The National Scout Jamboree
Scouting’s flagship event is one-of-a-kind. It’s a gathering of approximately 45,000 Scouts, leaders, and staff that showcases everything that is great about the BSA and its members. Over the course of 10 summer days, once every four years, the Boy Scouts of America comes together. The result is the national Scout jamboree.
As for the past xy years, the National Jewish Committee on Scouting will be heavily involved in the Jamboree. This include helping to coordinate a Shomer Shabbat troop (or two or three), conducting services, special programs for Jewish Scouts, and displays to introduce non-Jewish Scouts to Judaism. Whether attending as part of a Shomer Shabbat troop or integrated into a local council's troop, NJCoS will have plenty of activities in which all Jewish Scouts can be involved.

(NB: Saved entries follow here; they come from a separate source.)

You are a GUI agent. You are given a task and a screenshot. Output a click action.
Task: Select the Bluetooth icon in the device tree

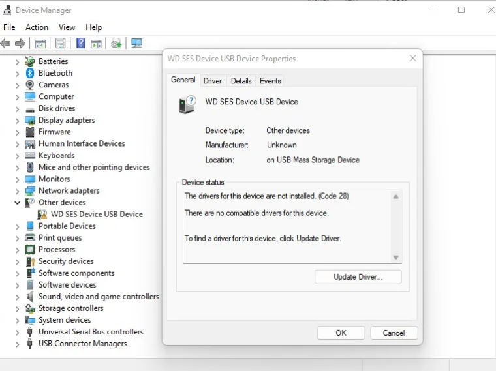point(30,73)
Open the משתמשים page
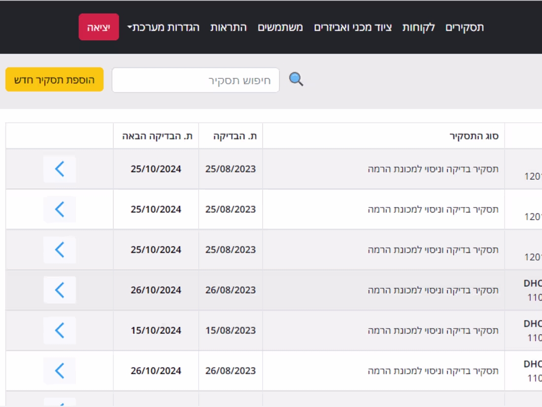The width and height of the screenshot is (542, 407). (x=280, y=27)
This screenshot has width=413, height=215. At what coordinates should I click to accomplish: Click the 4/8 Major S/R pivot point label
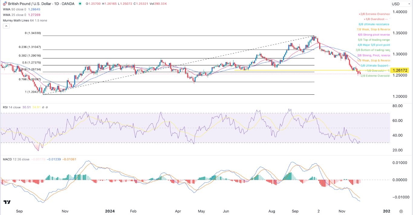click(374, 45)
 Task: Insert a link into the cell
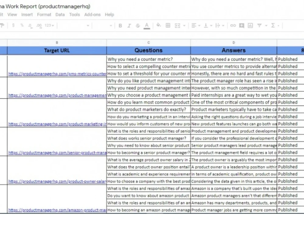click(x=233, y=25)
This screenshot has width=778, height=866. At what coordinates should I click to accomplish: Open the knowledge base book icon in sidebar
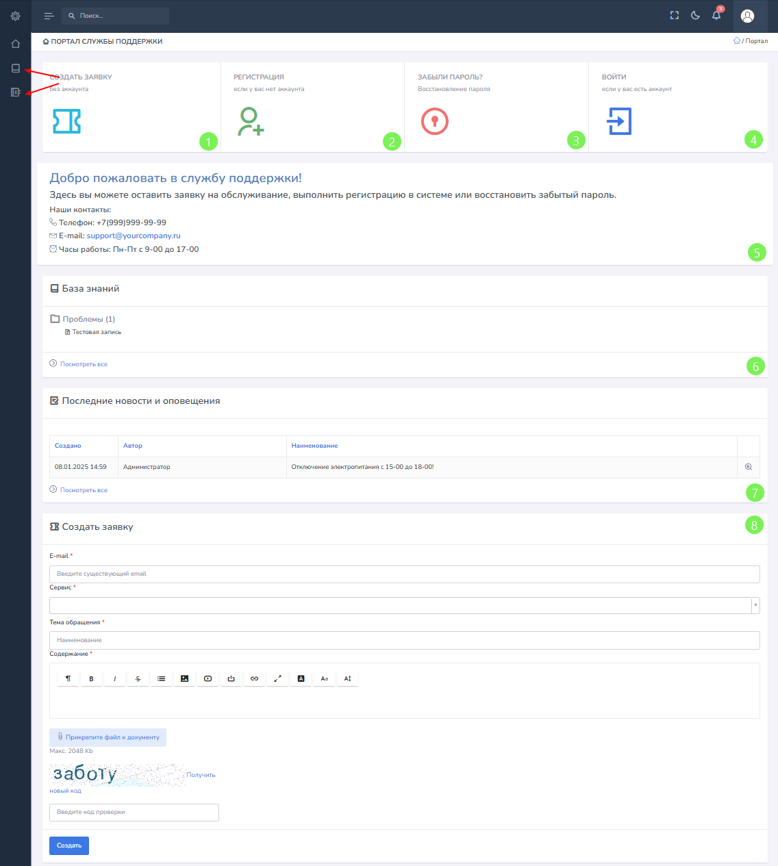pos(15,68)
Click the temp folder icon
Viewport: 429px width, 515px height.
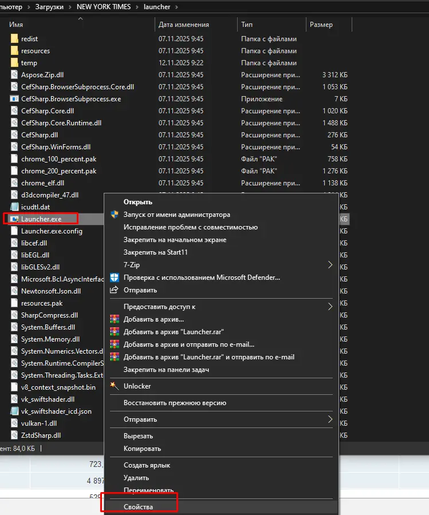pos(14,63)
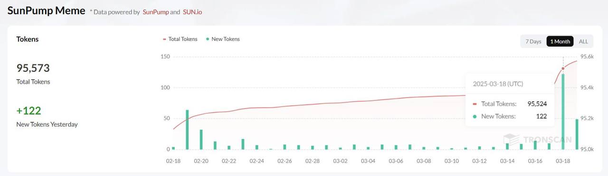Click the +122 New Tokens Yesterday value

click(x=29, y=111)
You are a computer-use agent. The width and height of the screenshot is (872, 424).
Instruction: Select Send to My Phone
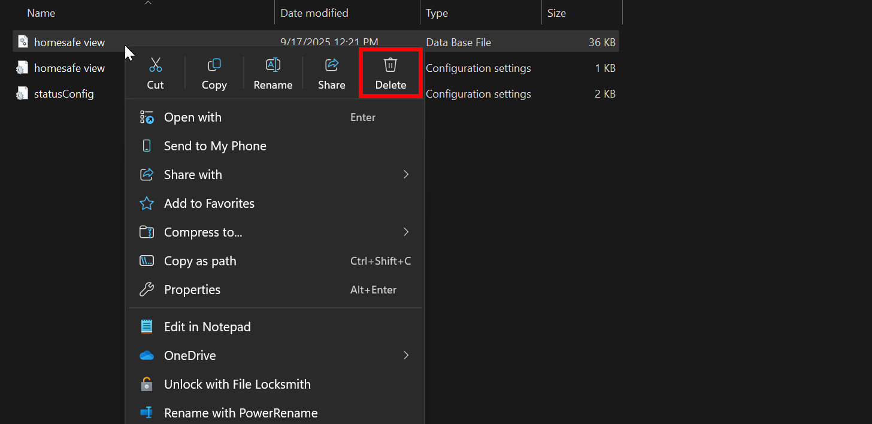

A New Venue: The Summit Bechtel Family National Scout Reserve
In 2009, the BSA purchased 10,600 acres of property adjacent to West Virginia’s New River Gorge National River area in order to create the Summit Bechtel Family National Scout Reserve. The Summit is the new home of achievement, adventure, and innovation in Scouting. With world-class facilities and a focus on outdoor action sports, the Summit will welcome Scouts to a whole new jamboree experience in summer 2013.
Visiting the Mountains
There are incredible side trips that Scouts and families can take on their way to and from the 2013 National Scout Jamboree. A tour of Washington, D.C., is only a few hours’ drive away, and the entire region surrounding the Summit is filled with some of the most beautiful mountains in the country. The Blue Ridge is just to the south, and the Shenandoah Valley is a short drive to the east. That’s not to mention all of the incredibly scenic areas in West Virginia itself.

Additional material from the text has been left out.